# BRANO SELEZIONATO:
Recensione 1/137. Vite mie di Yari Selvetella.

 L'amore pretende efficienza e io non sono più un bravo esecutore.


Edizione cartacea, pag. 250
Narrativa
Editore: Mondadori
⭐⭐⭐/5

Vite mie è una mappa senza i segni convenzionali per orientarsi, vi perderete, inevitabile, visto che non è il mondo reale quello tracciato e setacciato nelle pagine bensì il flusso di pensieri, ricordi, emozioni di un uomo inceppato.
Vite mie è la mappa che il protagonista proverà ad utilizzerà per sbloccare l'ingranaggio della sua vita, per provare a disperdere  quei ricordi dolorosi affidandoli  alla città eterna  in cui tutto viene impastato, strato su strato.

Non so più amare, chiedo perdono a tutti. 
Inizia così la dichiarazione di  Claudio Prizio, il protagonista, un uomo di quarantacinque anni nato, cresciuto a Roma dove vive insieme alla famiglia. Lo dichiara senza mezzi termini perché Claudio se ne rende conto che inizia a dimenticare le cose, gli impegni, non sa cosa ha fatto poco prima e cosa dovrà fare subito dopo.
Amo per sollievo, per darmi da fare, per salvarmi, per dedizione, perché mi piace ritenere che sia necessario, ma non mi riesce bene come un tempo.
Una dichiarazione forte, tanto più se nell'amore Claudio ci ha sempre creduto,  si è sempre battuto, ci si è sempre dedicato, ma ora non ne è più capace, il tempo passa, le cose cambiano, i bambini crescono e chi c'era una volta non c'è più.

I temi trattati in questa narrazione tutta introspettiva sono molti, uno dopo l'altro, uno sull'altro in un flusso continuo a tratti visionario, a tratti onirico.
Claudio ci parla delle parentele non reciproche, il capitolo più bello per me, in cui ci presenta la sua famiglia ed il particolare flusso di amore che circola. Claudio vive con Agata dal loro rapporto è nata Micol, insieme a loro ci sono Carlo, ormai adulto e Tiziano i figli di G. la prima compagna di Claudio che non c'è più ed infine troviamo Nico, il figlio di Claudio e G. 
Tra di loro
 non conto il ruolo assegnato, padre, madre, padrigno, sorellastra etc. bensì la relazione: il nostro nome proprio è, per ciascuno, un'idea di rapporto umano che va ben al di là di ogni  definizione.

# VOCI FORNITE:
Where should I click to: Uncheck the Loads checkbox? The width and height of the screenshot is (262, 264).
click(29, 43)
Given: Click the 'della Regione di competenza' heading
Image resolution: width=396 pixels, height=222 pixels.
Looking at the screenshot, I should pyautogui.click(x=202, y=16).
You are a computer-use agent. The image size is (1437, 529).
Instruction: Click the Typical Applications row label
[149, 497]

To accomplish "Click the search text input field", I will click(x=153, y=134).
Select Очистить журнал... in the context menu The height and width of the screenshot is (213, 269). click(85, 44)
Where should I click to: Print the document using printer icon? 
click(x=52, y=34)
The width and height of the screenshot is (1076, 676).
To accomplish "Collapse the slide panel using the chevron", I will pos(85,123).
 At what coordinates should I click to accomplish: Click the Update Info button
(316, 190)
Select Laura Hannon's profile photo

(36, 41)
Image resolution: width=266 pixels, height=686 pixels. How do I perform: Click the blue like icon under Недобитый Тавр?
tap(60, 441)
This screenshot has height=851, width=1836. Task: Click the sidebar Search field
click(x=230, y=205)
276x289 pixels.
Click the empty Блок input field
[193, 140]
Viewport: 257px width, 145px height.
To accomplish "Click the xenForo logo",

# ATTIVITÀ 1:
Secondo la recensione di Vite mie, quanti anni ha il protagonista Claudio Prizio?
# ATTIVITÀ 2:
Riassuma in due frasi la recensione di Vite mie.
# ATTIVITÀ 3:
Trascriva dalla recensione di Vite mie tutto ciò che va da "Vite mie è una" fino a "un uomo inceppato.".

# RISPOSTA 1:
Claudio Prizio ha quarantacinque anni.

# RISPOSTA 2:
La recensione presenta Vite mie di Yari Selvetella, edito da Mondadori, come una narrazione introspettiva che segue il flusso di pensieri, ricordi ed emozioni di Claudio Prizio, un quarantacinquenne romano che dichiara di non saper più amare e si accorge di dimenticare le cose. Tra i molti temi spicca quello delle parentele non reciproche, il capitolo che la recensione giudica più bello, in cui Claudio presenta la sua famiglia e il particolare flusso d'amore che vi circola.

# RISPOSTA 3:
Vite mie è una mappa senza i segni convenzionali per orientarsi, vi perderete, inevitabile, visto che non è il mondo reale quello tracciato e setacciato nelle pagine bensì il flusso di pensieri, ricordi, emozioni di un uomo inceppato.